🤖 AI Summary
Schema linking in multi-table question answering (QA) is unreliable on real-world, complex tables due to ambiguous or heterogeneous schema structures. Method: This paper proposes a human-validated schema graph modeling approach: (1) constructing a structured schema graph grounded in domain knowledge; (2) performing natural language query-guided graph traversal to generate interpretable reasoning chains; and (3) applying subpath merging and pruning strategies to enhance cross-table reasoning efficiency and logical coherence. Contribution/Results: To our knowledge, this is the first work to successfully deploy human-guided schema graphs in industrial-scale multi-table QA, substantially reducing reliance on large language models (LLMs). Extensive experiments on standard benchmarks and a large-scale real-world industrial dataset demonstrate that our method consistently outperforms state-of-the-art approaches—achieving robust and effective performance on complex, heterogeneous tabular data with diverse column semantics.
📝 Abstract
Large language models (LLMs) have shown promise in table Question Answering (Table QA). However, extending these capabilities to multi-table QA remains challenging due to unreliable schema linking across complex tables. Existing methods based on semantic similarity work well only on simplified hand-crafted datasets and struggle to handle complex, real-world scenarios with numerous and diverse columns.

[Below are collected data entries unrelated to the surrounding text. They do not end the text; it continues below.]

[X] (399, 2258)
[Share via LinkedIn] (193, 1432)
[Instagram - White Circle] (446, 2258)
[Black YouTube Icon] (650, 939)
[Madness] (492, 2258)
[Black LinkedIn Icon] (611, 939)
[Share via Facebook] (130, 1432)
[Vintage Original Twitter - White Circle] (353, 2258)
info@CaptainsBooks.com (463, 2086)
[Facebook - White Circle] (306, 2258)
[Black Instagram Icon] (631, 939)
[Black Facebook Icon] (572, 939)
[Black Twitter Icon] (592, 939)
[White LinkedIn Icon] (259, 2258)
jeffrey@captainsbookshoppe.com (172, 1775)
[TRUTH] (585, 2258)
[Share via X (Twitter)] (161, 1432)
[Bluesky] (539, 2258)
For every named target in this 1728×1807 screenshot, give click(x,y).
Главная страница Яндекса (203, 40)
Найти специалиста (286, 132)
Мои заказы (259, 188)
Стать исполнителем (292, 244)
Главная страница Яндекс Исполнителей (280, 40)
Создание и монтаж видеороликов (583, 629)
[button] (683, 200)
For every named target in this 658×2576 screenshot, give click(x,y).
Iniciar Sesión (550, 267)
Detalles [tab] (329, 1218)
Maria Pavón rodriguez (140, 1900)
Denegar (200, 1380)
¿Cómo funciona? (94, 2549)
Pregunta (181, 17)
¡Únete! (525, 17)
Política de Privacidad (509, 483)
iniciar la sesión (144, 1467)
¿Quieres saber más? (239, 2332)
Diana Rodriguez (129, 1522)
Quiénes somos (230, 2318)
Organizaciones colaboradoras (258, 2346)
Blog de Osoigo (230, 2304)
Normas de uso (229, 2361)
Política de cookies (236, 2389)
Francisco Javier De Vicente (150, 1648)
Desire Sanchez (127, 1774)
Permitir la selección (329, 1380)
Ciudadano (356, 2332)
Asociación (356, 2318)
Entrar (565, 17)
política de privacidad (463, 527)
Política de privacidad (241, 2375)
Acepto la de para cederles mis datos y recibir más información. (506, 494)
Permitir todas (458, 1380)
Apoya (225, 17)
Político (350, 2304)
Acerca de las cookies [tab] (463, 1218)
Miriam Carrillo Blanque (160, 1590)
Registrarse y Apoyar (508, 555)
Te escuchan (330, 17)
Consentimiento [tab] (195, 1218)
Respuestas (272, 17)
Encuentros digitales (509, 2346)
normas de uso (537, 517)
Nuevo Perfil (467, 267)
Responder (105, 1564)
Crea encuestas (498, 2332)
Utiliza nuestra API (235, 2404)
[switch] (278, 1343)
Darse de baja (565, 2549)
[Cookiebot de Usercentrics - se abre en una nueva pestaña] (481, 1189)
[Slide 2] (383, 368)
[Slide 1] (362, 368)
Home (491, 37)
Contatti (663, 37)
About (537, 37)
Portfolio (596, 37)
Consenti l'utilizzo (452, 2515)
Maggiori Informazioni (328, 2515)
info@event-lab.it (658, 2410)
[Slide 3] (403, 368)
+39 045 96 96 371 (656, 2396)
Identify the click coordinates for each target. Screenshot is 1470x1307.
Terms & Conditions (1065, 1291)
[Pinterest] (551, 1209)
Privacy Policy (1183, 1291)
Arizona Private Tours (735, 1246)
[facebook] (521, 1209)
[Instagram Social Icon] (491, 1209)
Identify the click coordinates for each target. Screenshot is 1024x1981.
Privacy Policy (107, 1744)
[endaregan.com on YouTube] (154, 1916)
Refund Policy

To address this, we propose a graph-based framework that leverages human-curated relational knowledge to explicitly encode schema links and join paths. Given a natural language query, our method searches this graph to construct interpretable reasoning chains, aided by pruning and sub-path merging strategies to enhance efficiency and coherence. Experiments on both standard benchmarks and a realistic, large-scale dataset demonstrate the effectiveness of our approach. To our knowledge, this is the first multi-table QA system applied to truly complex industrial tabular data.